**About this exercise**
Give back the entries in full, exactly as they are written.

**Supplied data**
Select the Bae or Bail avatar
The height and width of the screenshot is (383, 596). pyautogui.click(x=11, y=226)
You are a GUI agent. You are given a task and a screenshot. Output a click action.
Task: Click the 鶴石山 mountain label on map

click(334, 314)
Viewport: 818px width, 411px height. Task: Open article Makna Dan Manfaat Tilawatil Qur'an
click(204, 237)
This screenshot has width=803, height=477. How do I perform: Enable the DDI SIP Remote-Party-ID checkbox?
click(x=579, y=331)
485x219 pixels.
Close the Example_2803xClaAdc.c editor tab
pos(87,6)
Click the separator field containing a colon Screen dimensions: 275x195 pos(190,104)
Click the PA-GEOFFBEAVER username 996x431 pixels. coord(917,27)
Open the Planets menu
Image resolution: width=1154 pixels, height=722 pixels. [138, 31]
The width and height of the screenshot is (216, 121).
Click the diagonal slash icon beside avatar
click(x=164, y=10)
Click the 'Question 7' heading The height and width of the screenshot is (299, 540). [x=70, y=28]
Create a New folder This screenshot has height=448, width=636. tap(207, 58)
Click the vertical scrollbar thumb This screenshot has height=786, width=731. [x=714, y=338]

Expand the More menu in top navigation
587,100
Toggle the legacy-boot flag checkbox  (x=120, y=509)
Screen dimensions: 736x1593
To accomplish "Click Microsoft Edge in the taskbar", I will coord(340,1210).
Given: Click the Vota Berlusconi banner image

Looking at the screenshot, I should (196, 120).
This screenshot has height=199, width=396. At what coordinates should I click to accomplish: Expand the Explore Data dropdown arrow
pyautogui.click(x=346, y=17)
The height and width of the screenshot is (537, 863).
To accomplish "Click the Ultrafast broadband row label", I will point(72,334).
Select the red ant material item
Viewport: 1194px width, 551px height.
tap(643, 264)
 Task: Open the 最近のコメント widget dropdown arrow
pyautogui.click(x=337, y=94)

**Answer to the problem**
Select the Bae or Bail avatar
The height and width of the screenshot is (383, 596). pyautogui.click(x=11, y=226)
You are a GUI agent. You are given a task and a screenshot. Output a click action.
Task: Click the 鶴石山 mountain label on map

click(334, 314)
Viewport: 818px width, 411px height. Task: Open article Makna Dan Manfaat Tilawatil Qur'an
click(204, 237)
This screenshot has width=803, height=477. How do I perform: Enable the DDI SIP Remote-Party-ID checkbox?
click(x=579, y=331)
485x219 pixels.
Close the Example_2803xClaAdc.c editor tab
pos(87,6)
Click the separator field containing a colon Screen dimensions: 275x195 pos(190,104)
Click the PA-GEOFFBEAVER username 996x431 pixels. coord(917,27)
Open the Planets menu
Image resolution: width=1154 pixels, height=722 pixels. [138, 31]
The width and height of the screenshot is (216, 121).
Click the diagonal slash icon beside avatar
click(x=164, y=10)
Click the 'Question 7' heading The height and width of the screenshot is (299, 540). [x=70, y=28]
Create a New folder This screenshot has height=448, width=636. tap(207, 58)
Click the vertical scrollbar thumb This screenshot has height=786, width=731. [x=714, y=338]

Expand the More menu in top navigation
587,100
Toggle the legacy-boot flag checkbox  (x=120, y=509)
Screen dimensions: 736x1593
To accomplish "Click Microsoft Edge in the taskbar", I will coord(340,1210).
Given: Click the Vota Berlusconi banner image

Looking at the screenshot, I should (196, 120).
This screenshot has height=199, width=396. At what coordinates should I click to accomplish: Expand the Explore Data dropdown arrow
pyautogui.click(x=346, y=17)
The height and width of the screenshot is (537, 863).
To accomplish "Click the Ultrafast broadband row label", I will point(72,334).
Select the red ant material item
Viewport: 1194px width, 551px height.
tap(643, 264)
 Task: Open the 最近のコメント widget dropdown arrow
pyautogui.click(x=337, y=94)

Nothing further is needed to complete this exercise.